Maia Quartet; Dunsmuir Piano Quartet
The all too familiar hymns of my childhood have come back to haunt me ... --Ingram Marshall
The music recorded herein ranges over a twelve year period; most of it is imbued with strains which will be recognizable to many. For me the research into memory is an important tool in my compositional workshop. We are, all of us, always searching our past in an attempt to understand the present. I think this is especially useful for the artist.
The opening work, Entrada (At the River), is based on a fragment for string quartet, amplified with electronic delays, conceived in 1984; it is a process of gradually revealing itself.
The Piano Quartet (In My Beginning is My End) originated as a trio (no viola) and was written for the then Dunsmuir Trio in 1986-87. It was commissioned by my longtime friend and supporter, David Rumsey. By the time this recording bacame a possibility, the Dunsmuir had become a quartet and Jennifer Culp, the cellist, an old and dear friend, suggested that my trio might be "improved" as a quartet. And it was. The revision was done in 1995. At the time of rewriting it I was reading Elliott's Four Quartets and the title seemed appropriate.
The first movement has no conscious references in it; it was a spontaneous invention composed in rough form shortly after the birth of my son in 1986. The second movement, which might be considered a set of variations, dwells on two hymns, both quite well known.

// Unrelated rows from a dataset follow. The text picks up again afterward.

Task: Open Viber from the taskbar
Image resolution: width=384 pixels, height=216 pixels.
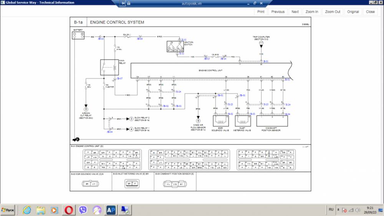Action: 83,210
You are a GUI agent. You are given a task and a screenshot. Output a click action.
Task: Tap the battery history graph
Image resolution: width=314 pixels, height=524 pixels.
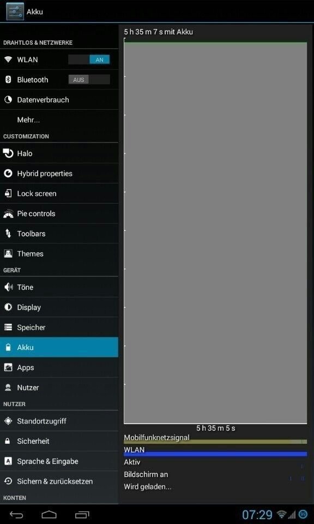point(215,231)
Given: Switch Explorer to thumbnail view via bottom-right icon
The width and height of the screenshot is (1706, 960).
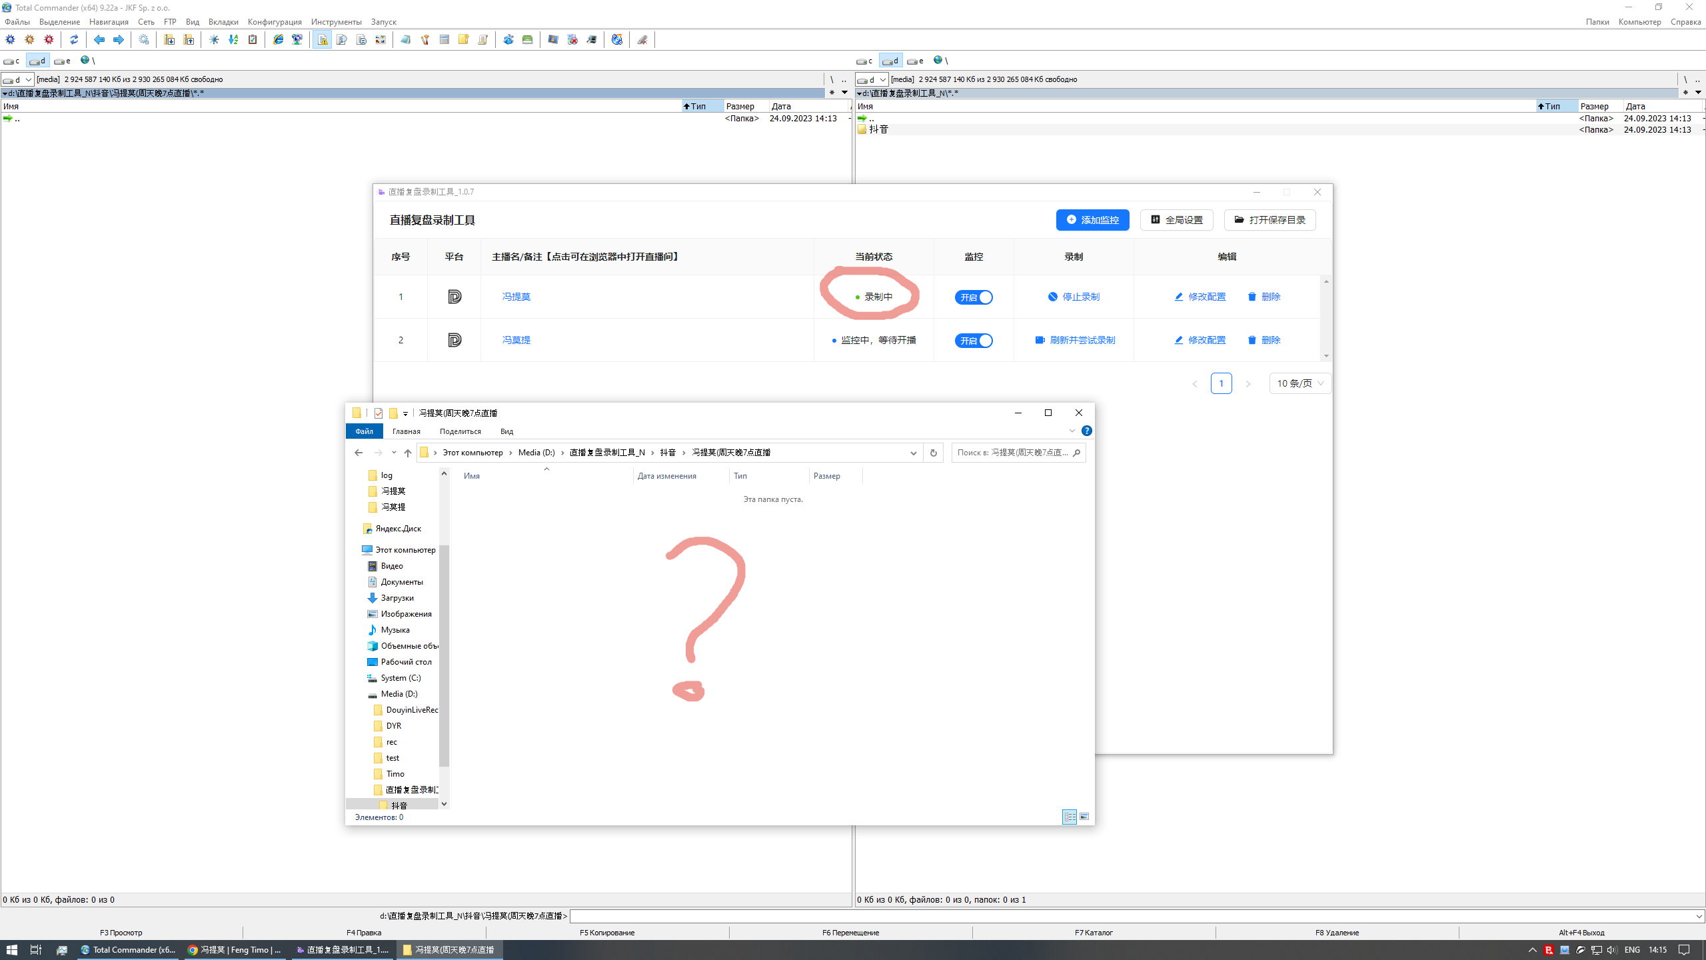Looking at the screenshot, I should pyautogui.click(x=1084, y=817).
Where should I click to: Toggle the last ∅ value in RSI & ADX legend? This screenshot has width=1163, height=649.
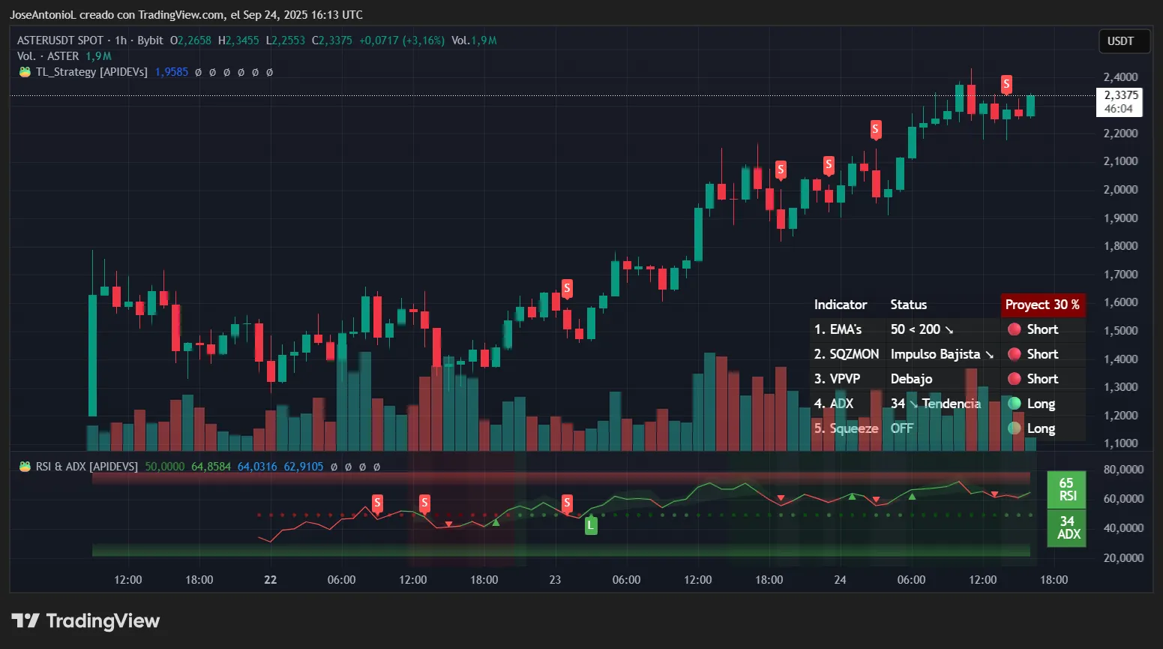376,467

The string quartet, Evensongs, is really a collection of pieces, hymnodic meditations, concerning the crepuscular. Its six sections are bound together in two "movements." They were, mostly, written in 1991-92 in anticipation of a workshop collaboration with the Stuart Pimsler Dance Theater in Minneapolis. Working with a local string quartet, Stuart and Susanne Costello created a dance theater work around some of the music; it was called "Hymn of Two Embraces." Also involved in that collaboration was the sculptor Carol Parker, whose intensely personal work has always been an inspiration to me; to her we owed the idea of using in the performance the chorus of music boxes, which now appear in the string quartet at several points; the child's voice, heard in these tape collages, is that of my then five year old son, Clement. In several ways, this music is about childhood, or more specifically, is a reflection on the mirror of childhood one sees in one's own children.

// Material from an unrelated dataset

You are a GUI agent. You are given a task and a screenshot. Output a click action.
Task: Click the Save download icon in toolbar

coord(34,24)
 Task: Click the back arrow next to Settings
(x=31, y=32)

For those who think of me mainly as a composer of tape and/or electronic music, which is understandable in light of my discography, this music presents another side. Although there is some electronic processing in Entrada and a bit of tape collage interjection in Evensongs, this is "musica acustica." Yet, I like to think that my treatment of purely instrumental sound is not so different from that of taped and electronic sources.